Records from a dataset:
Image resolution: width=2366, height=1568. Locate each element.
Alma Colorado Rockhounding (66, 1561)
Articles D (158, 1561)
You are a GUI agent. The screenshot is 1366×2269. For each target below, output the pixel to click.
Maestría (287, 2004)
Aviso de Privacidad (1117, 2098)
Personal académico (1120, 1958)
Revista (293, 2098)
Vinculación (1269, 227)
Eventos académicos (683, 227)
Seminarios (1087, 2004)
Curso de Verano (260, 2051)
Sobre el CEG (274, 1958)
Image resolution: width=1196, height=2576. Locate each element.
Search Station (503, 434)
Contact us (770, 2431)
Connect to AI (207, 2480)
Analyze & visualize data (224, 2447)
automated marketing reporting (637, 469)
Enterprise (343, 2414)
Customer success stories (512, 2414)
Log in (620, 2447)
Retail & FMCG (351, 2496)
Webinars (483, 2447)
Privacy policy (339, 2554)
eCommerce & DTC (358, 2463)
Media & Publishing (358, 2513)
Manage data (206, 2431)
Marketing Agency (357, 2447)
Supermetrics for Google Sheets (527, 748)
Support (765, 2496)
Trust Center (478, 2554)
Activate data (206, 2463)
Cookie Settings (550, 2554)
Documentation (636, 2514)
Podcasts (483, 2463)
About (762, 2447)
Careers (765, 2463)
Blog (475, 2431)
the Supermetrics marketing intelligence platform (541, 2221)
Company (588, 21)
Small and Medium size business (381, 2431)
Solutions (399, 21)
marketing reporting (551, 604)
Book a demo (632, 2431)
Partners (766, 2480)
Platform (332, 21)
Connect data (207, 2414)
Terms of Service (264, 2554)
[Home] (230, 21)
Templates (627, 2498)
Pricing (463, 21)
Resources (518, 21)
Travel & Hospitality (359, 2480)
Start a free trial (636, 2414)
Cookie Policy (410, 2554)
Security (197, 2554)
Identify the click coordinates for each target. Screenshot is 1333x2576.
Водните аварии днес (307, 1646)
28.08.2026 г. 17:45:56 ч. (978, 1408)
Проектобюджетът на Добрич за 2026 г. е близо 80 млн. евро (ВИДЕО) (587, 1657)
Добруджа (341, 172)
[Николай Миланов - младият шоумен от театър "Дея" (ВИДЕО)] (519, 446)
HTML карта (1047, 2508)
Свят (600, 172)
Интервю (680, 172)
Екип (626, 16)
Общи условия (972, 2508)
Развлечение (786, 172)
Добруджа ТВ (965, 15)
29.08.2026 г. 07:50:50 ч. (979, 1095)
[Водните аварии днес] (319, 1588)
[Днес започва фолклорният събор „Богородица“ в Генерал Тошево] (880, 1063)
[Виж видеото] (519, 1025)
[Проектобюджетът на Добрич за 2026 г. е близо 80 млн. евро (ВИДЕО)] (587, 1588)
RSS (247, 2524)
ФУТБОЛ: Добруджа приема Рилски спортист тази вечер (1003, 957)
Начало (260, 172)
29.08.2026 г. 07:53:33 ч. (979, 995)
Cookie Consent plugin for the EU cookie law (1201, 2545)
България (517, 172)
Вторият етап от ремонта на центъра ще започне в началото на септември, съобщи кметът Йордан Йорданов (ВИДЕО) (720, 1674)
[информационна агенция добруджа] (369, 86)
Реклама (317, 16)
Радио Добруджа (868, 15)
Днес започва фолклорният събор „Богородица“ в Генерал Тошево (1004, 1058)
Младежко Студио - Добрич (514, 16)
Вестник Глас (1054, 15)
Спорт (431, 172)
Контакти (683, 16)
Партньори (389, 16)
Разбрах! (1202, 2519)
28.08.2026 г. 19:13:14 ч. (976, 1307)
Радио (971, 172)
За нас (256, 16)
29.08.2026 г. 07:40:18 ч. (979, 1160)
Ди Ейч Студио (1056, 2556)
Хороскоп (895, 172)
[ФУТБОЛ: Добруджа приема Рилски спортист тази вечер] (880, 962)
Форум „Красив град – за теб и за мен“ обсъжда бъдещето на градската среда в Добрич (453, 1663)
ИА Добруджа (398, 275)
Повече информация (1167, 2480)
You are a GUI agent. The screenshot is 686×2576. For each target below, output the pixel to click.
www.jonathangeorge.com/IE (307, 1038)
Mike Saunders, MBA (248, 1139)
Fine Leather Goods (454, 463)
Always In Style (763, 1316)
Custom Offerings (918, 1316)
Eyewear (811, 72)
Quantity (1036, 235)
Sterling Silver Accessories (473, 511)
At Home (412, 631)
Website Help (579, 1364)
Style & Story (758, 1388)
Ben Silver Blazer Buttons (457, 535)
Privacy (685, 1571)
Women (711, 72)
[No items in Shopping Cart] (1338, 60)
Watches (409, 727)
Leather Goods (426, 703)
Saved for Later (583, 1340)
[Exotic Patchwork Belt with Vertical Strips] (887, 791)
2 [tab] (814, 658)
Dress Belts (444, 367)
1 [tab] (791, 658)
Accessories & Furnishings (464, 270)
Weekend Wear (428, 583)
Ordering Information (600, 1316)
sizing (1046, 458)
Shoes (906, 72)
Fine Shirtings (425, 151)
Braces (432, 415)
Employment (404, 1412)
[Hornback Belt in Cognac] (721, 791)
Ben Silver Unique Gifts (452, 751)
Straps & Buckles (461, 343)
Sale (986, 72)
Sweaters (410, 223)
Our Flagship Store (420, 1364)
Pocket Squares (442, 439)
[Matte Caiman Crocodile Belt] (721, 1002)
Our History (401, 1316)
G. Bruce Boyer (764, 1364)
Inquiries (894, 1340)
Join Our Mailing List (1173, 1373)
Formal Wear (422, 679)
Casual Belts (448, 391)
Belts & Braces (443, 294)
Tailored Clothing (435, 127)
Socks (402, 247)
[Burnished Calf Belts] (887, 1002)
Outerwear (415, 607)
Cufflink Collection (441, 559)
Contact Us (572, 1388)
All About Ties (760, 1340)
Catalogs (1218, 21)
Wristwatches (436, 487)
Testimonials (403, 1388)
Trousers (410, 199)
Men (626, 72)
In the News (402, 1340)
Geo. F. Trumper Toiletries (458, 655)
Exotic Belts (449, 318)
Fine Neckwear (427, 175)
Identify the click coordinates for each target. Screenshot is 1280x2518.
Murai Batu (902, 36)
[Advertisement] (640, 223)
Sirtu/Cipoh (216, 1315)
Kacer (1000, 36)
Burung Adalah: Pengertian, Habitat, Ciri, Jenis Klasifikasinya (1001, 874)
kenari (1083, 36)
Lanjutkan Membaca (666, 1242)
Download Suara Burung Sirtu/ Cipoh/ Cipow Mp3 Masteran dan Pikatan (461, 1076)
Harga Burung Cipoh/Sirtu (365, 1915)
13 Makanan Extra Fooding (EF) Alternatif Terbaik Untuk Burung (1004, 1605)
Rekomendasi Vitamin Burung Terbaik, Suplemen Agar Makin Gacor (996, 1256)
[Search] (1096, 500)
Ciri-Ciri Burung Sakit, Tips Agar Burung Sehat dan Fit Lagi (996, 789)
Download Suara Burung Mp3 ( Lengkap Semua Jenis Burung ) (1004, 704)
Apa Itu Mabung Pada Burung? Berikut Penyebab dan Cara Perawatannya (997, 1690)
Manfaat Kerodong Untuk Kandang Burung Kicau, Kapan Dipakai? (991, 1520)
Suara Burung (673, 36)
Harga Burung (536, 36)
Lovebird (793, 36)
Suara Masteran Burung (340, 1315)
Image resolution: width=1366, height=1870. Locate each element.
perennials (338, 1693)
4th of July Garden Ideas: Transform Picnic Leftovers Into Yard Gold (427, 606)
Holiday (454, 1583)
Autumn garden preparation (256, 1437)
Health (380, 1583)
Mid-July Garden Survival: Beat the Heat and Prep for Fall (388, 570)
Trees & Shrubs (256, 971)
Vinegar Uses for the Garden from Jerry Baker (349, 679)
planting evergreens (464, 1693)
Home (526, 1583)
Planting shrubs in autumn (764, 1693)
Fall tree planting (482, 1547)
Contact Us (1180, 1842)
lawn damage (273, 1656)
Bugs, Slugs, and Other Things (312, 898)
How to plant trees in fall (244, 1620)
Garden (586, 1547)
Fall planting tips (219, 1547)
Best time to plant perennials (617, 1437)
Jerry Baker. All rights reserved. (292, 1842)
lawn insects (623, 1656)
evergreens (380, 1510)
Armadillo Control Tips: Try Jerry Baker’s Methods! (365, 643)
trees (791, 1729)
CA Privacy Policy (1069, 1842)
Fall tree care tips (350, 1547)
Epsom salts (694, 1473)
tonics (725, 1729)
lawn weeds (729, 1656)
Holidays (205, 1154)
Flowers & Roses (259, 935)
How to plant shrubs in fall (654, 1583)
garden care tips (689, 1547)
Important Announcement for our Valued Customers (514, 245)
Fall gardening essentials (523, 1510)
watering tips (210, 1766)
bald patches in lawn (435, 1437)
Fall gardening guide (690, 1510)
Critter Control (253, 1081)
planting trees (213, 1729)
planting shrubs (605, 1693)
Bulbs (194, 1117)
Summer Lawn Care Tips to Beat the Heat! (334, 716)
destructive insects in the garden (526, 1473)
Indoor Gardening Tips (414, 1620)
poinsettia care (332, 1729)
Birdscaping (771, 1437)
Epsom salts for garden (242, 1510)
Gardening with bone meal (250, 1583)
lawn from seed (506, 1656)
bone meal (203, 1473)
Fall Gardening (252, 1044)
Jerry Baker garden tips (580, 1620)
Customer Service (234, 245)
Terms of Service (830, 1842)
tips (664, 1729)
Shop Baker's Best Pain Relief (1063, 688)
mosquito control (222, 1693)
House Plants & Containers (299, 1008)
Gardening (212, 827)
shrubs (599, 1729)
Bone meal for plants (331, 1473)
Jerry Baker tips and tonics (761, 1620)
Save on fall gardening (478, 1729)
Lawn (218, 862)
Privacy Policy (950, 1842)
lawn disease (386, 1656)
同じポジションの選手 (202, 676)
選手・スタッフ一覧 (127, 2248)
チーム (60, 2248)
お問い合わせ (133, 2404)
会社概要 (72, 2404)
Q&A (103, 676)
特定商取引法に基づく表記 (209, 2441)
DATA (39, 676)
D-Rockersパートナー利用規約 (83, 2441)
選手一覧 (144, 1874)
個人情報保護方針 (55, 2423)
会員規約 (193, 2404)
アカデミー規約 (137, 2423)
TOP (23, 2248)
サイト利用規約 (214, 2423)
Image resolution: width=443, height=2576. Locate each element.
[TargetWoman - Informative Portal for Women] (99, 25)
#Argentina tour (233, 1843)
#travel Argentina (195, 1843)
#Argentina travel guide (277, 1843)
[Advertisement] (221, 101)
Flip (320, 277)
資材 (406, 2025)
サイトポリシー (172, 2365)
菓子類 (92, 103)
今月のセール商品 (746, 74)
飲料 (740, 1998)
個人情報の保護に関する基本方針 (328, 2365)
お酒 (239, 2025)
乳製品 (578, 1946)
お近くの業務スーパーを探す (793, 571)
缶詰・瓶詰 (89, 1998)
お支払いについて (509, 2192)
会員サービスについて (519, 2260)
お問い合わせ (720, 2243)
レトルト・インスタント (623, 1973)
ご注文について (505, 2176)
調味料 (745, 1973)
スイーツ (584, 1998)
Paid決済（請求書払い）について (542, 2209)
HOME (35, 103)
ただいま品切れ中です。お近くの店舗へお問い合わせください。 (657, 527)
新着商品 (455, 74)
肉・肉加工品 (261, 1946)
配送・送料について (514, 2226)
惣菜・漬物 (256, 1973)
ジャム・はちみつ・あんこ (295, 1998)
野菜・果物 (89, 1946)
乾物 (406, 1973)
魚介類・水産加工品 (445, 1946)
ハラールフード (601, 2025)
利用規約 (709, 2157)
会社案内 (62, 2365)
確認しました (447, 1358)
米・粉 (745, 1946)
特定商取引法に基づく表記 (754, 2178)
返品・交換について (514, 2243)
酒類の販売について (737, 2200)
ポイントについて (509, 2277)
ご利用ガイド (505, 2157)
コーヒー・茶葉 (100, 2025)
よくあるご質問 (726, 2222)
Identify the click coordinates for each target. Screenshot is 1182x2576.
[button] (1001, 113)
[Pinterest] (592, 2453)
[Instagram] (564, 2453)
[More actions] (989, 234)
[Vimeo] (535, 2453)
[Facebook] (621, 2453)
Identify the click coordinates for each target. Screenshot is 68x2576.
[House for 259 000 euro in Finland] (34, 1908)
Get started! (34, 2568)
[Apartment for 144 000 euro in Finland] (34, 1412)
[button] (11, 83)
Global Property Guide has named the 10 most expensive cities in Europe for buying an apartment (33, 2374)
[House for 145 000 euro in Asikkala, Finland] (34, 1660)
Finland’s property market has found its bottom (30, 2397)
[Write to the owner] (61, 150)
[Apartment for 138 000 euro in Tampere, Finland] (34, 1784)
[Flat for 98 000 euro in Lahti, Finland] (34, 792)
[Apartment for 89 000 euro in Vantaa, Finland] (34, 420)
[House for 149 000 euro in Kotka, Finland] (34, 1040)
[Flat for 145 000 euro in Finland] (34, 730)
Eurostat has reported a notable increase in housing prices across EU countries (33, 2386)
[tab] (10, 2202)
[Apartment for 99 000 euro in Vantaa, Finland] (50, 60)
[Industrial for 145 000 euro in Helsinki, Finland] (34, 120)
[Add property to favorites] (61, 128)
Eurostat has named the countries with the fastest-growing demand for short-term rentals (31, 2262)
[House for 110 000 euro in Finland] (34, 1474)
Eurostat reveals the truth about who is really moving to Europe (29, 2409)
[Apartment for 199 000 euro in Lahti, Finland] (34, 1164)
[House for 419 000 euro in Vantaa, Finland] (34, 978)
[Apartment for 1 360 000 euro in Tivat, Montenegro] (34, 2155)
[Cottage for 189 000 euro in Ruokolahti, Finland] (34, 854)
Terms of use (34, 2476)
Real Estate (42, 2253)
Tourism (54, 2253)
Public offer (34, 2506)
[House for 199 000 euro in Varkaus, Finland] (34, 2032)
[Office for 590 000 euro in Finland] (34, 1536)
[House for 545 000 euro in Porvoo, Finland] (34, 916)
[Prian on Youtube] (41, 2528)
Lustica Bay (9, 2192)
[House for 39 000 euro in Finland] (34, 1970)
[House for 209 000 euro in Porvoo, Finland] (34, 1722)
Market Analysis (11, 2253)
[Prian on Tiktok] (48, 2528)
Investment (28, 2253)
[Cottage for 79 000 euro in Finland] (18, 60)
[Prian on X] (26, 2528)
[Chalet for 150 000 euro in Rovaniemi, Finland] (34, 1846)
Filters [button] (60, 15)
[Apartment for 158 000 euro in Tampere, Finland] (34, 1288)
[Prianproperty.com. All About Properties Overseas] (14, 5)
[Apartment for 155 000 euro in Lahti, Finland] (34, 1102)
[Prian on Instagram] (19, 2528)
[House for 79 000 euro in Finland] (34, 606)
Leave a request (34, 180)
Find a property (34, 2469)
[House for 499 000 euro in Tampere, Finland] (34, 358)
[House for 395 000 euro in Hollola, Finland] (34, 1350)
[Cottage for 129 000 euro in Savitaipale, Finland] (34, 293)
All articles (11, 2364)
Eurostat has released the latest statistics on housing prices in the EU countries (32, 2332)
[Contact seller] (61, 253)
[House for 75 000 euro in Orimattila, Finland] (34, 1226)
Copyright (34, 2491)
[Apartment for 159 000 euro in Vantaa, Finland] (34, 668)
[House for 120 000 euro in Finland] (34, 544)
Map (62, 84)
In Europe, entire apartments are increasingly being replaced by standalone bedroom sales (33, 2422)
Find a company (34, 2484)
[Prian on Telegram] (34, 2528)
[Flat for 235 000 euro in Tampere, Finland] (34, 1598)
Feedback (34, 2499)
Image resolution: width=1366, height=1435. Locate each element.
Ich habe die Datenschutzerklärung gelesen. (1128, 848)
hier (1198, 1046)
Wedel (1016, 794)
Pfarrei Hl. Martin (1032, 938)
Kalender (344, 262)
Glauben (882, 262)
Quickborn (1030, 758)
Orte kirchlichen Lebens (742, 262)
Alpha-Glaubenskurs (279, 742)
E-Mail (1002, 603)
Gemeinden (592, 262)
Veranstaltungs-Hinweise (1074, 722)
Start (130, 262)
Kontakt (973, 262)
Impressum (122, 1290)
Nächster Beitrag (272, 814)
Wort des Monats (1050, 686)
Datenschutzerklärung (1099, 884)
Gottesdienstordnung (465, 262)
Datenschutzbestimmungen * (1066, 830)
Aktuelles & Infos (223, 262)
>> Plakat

PROBLEM REQUIREMENTS:
The required answer is the run of lines above, starting at the line with "Men (626, 72)" and ending at the line with "Health (380, 1583)", reproduced exactly with both ends.

SOLUTION TO THIS PROBLEM:
Men (626, 72)
In the News (402, 1340)
Geo. F. Trumper Toiletries (458, 655)
Exotic Belts (449, 318)
Fine Neckwear (427, 175)
Identify the click coordinates for each target. Screenshot is 1280x2518.
Murai Batu (902, 36)
[Advertisement] (640, 223)
Sirtu/Cipoh (216, 1315)
Kacer (1000, 36)
Burung Adalah: Pengertian, Habitat, Ciri, Jenis Klasifikasinya (1001, 874)
kenari (1083, 36)
Lanjutkan Membaca (666, 1242)
Download Suara Burung Sirtu/ Cipoh/ Cipow Mp3 Masteran dan Pikatan (461, 1076)
Harga Burung Cipoh/Sirtu (365, 1915)
13 Makanan Extra Fooding (EF) Alternatif Terbaik Untuk Burung (1004, 1605)
Rekomendasi Vitamin Burung Terbaik, Suplemen Agar Makin Gacor (996, 1256)
[Search] (1096, 500)
Ciri-Ciri Burung Sakit, Tips Agar Burung Sehat dan Fit Lagi (996, 789)
Download Suara Burung Mp3 ( Lengkap Semua Jenis Burung ) (1004, 704)
Apa Itu Mabung Pada Burung? Berikut Penyebab dan Cara Perawatannya (997, 1690)
Manfaat Kerodong Untuk Kandang Burung Kicau, Kapan Dipakai? (991, 1520)
Suara Burung (673, 36)
Harga Burung (536, 36)
Lovebird (793, 36)
Suara Masteran Burung (340, 1315)
Image resolution: width=1366, height=1870. Locate each element.
perennials (338, 1693)
4th of July Garden Ideas: Transform Picnic Leftovers Into Yard Gold (427, 606)
Holiday (454, 1583)
Autumn garden preparation (256, 1437)
Health (380, 1583)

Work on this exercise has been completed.